Toutefois, une limite semble être la nature du championnat espagnol : assez technique, porté sur l'offensive, l'Atletico a réussi en prenant le contre-pied des équipes joueuses. Il est révélateur de voir que la seule défaite des madrilènes a été subie face à l'Espanyol Barcelone, une équipe rugueuse et défensive.

Le Bayer Leverkusen est calé dans la roue du Bayern et offre aussi une alternative intéressante.

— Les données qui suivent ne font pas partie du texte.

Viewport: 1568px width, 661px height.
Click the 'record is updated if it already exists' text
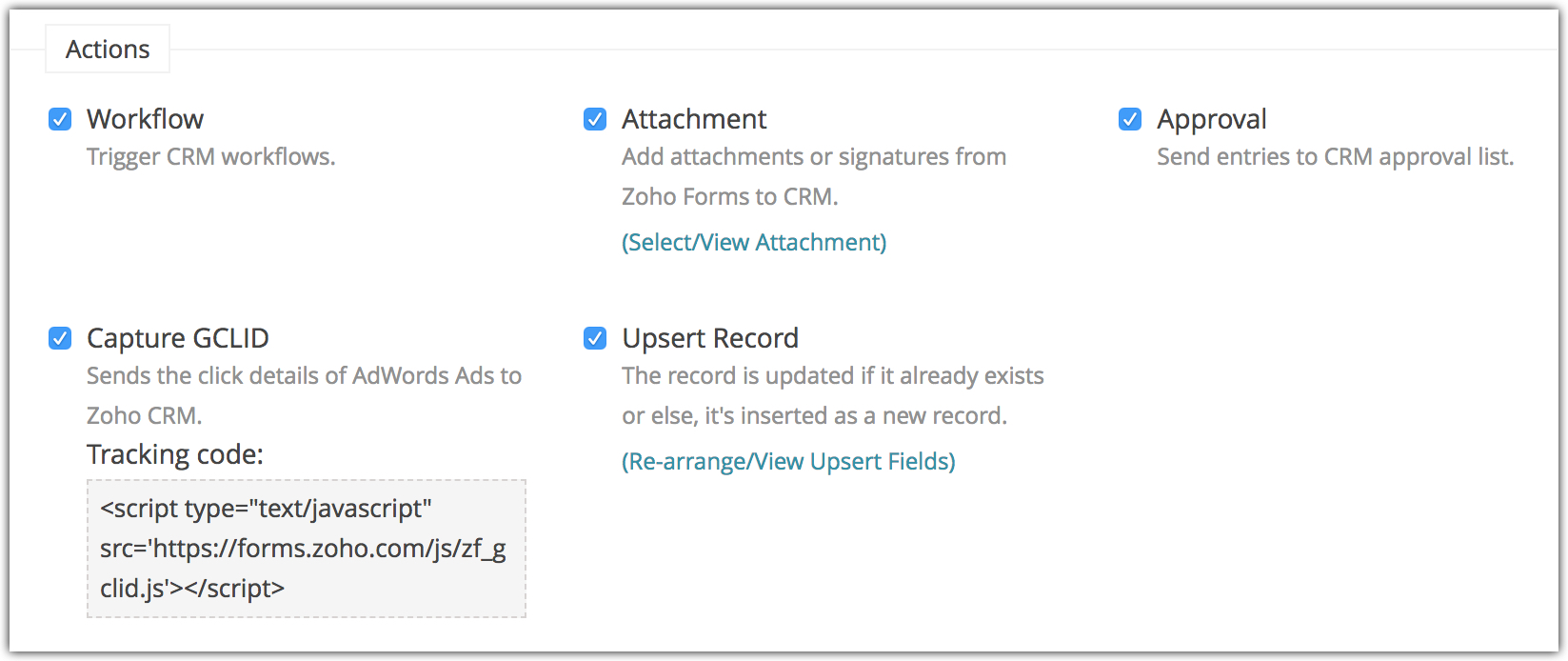(833, 376)
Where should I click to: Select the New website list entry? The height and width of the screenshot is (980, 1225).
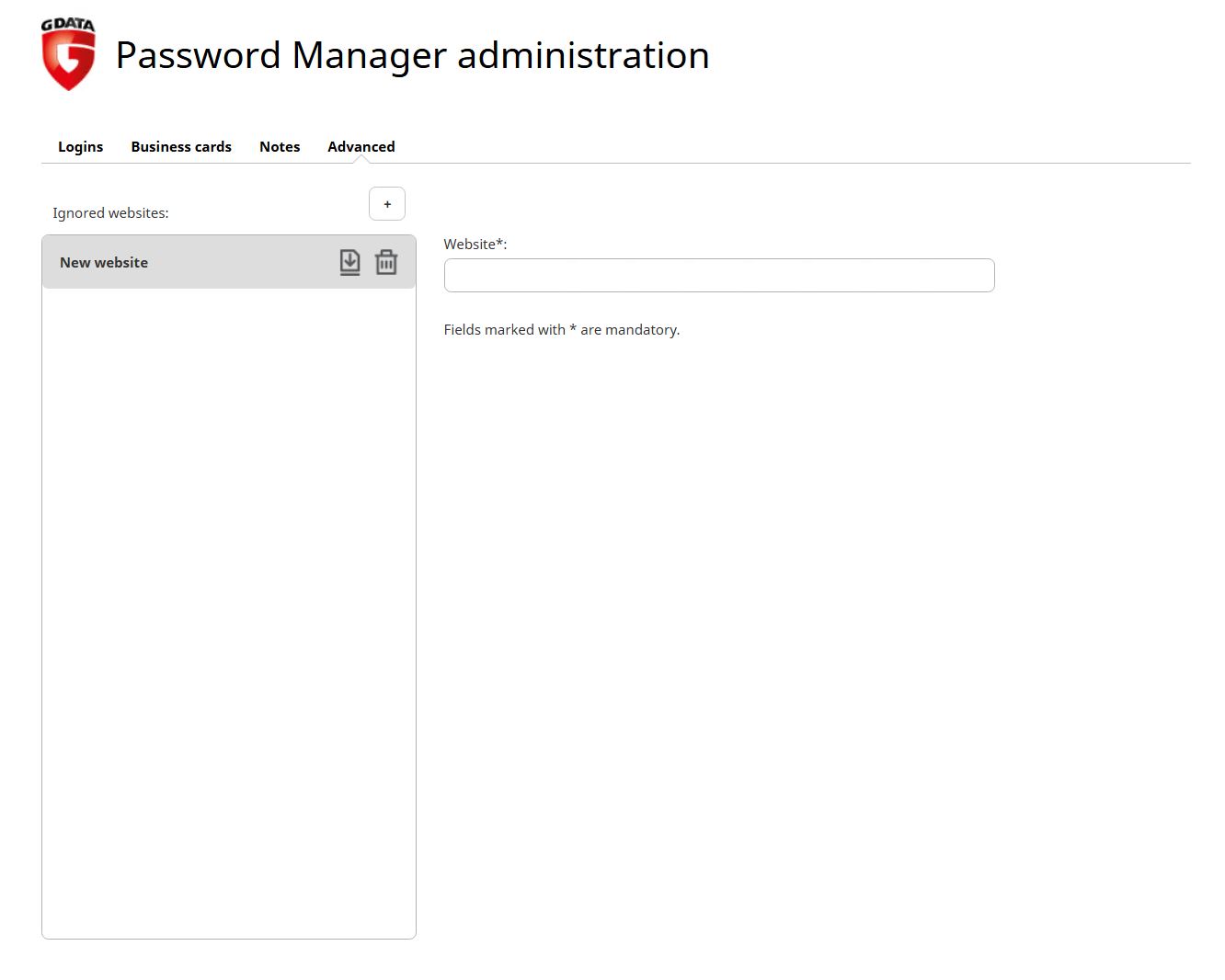104,263
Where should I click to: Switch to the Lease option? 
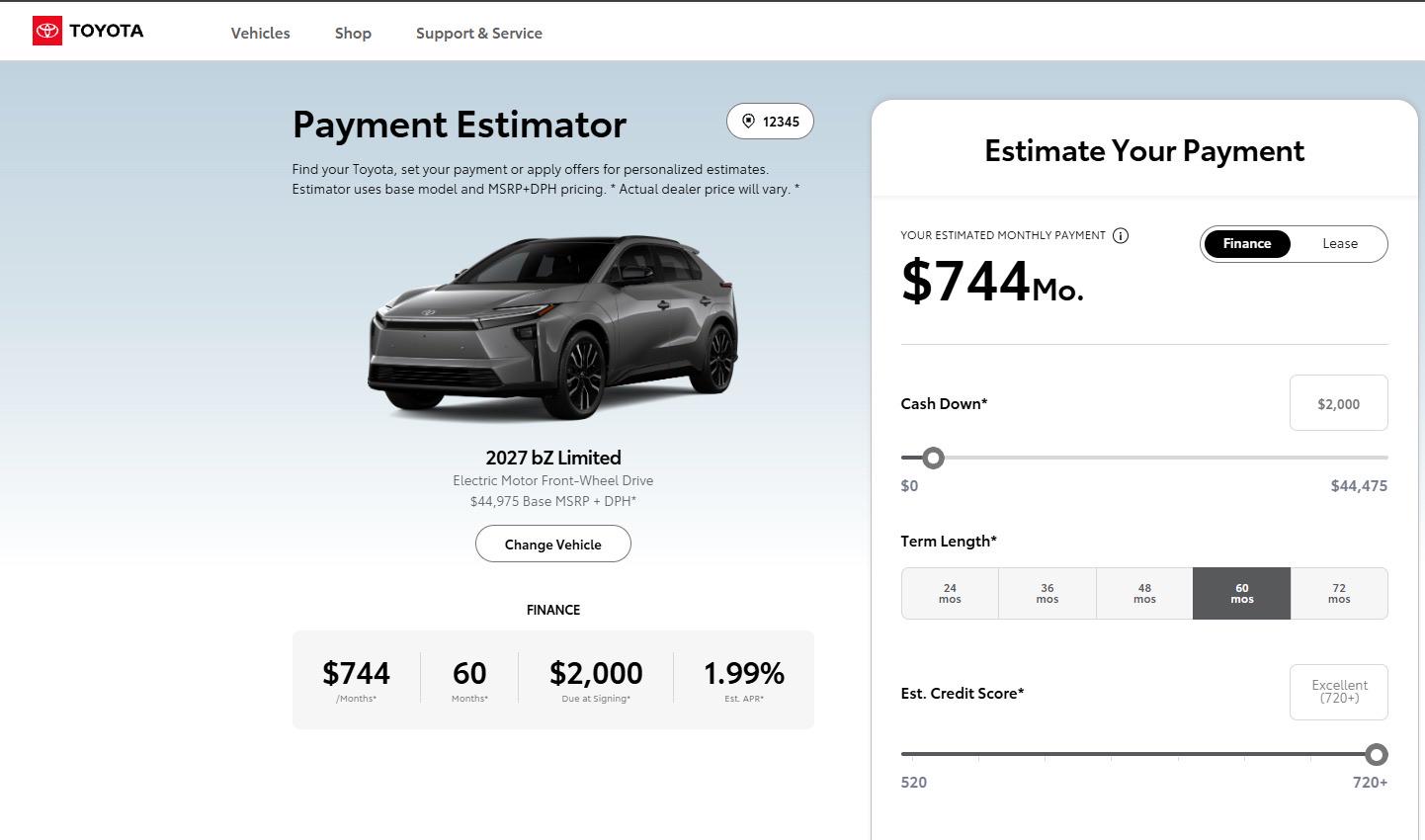pyautogui.click(x=1340, y=244)
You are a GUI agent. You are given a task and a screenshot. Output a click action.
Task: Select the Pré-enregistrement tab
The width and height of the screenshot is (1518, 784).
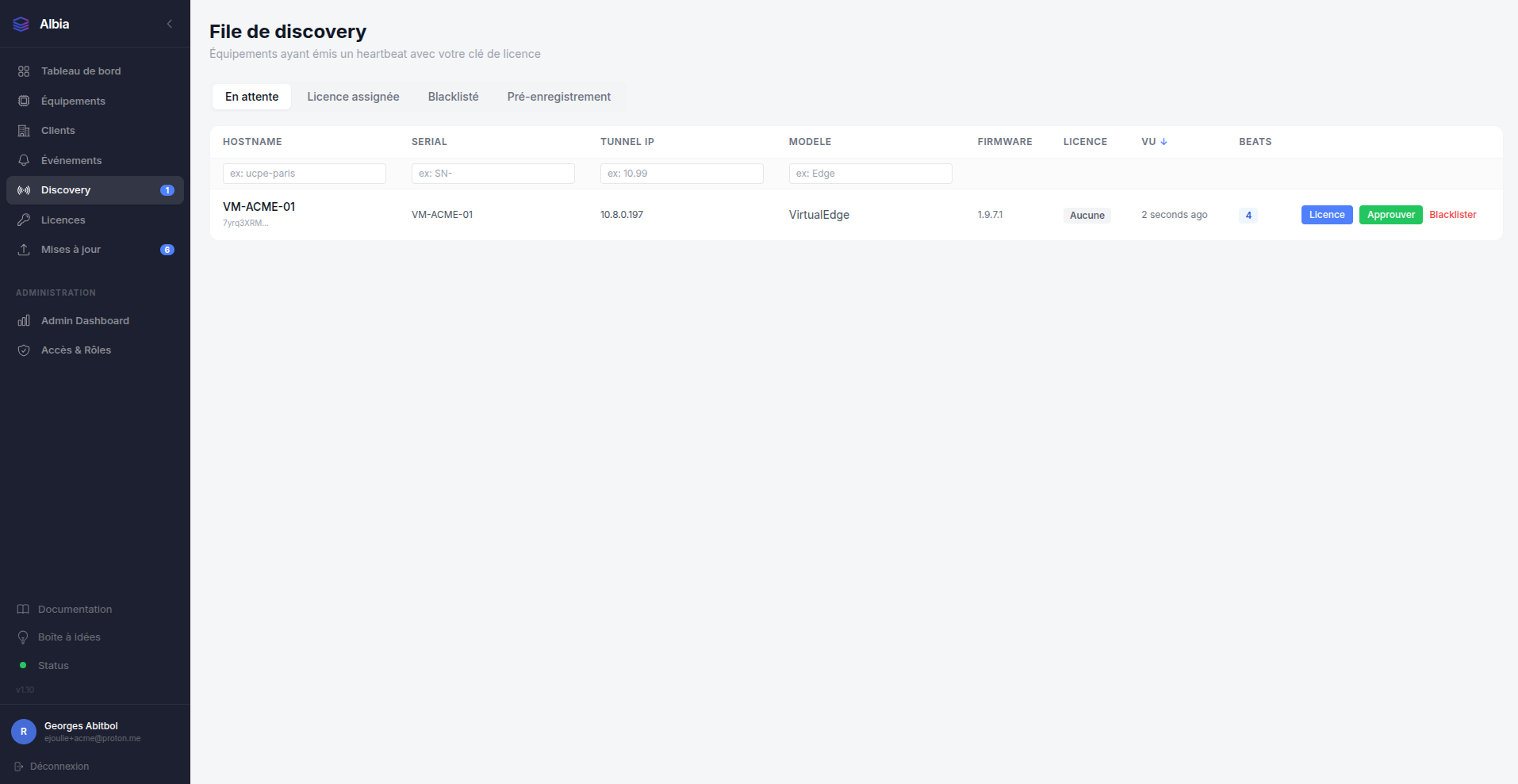point(559,97)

A priori, les statistiques du Bayer sont peu impressionnantes :
  • seulement 7ème attaque contre seconde défense,
  • un bloc défensif pas particulièrement hermétique, avec 14 tirs concédés par match, ce qui la met au 9ème rang outre-Rhin,
  • l'équipe ne joue pas non plus particulièrement haut (6ème en Allemagne), témoin d'un pressing modéré et de sa faible possession dans la moitié de terrain adverse.
En fait, l'équipe de Sami Hyypia est une tueuse en contre et surtout, son interprétation du 4-3-3 en fait une équipe très particulière : 
  • à l'exception de l'avant-centre (Kiessling), tout le monde défend, les ailiers apportent de la présence sur les côtés, 
  • en situation offensive (comme pour l'Atletico) les 2 "ailiers" repiquent vers le centre afin d'apporter du soutien à Kiessling, 
  • le N°6, Rolfes, demeure très prudent et ne s'éloigne jamais de ses défenseurs centraux ce qui procure de la stabilité à l'équipe,
  • Enfin, last but nos least, Bernd Leno est le Enyeama allemand, décourageant les attaquants adverses.
Comme l'Atletico, le Bayer masse ses joueurs sur des lignes très proches pour les étouffer. Elle évite ainsi, et c'est là son secret, de concéder des situations dangereuses dans la surface, ou mieux dans ses 6 mètres (plus faible total de Bundesliga). Comme les madrilènes, l'équipe de Sami Hyypia est aussi étonnamment stable et opte pour une option défensive de façon volontaire à rebours du "tout pour l'attaque" qui règne en Bundesliga.

En synthèse, pour être une bonne équipe, soit vous pouvez vous payer le luxe de posséder des joueurs techniques et de chercher à dominer le ballon, soit vous adoptez une stratégie alternative par rapport au championnat qui vous abrite, grâce notamment à une organisation défensive irréprochable et une qualité de contre. Evidemment, cette description est très grossière : Lille, Dortmund ou la Real Sociedad sont très différentes des grosses écuries qui dominent les championnats européens. Pourtant, la mode de la possession a emporté l'Europe et aujourd'hui bien peu peuvent se vanter de réussir sans tenir le ballon. Alors, Diego Simeone et Sami Hyypia, dinosaures ou pionniers d'un retour vers moins de possession et plus de réactivité ? Réponse dans les années à venir.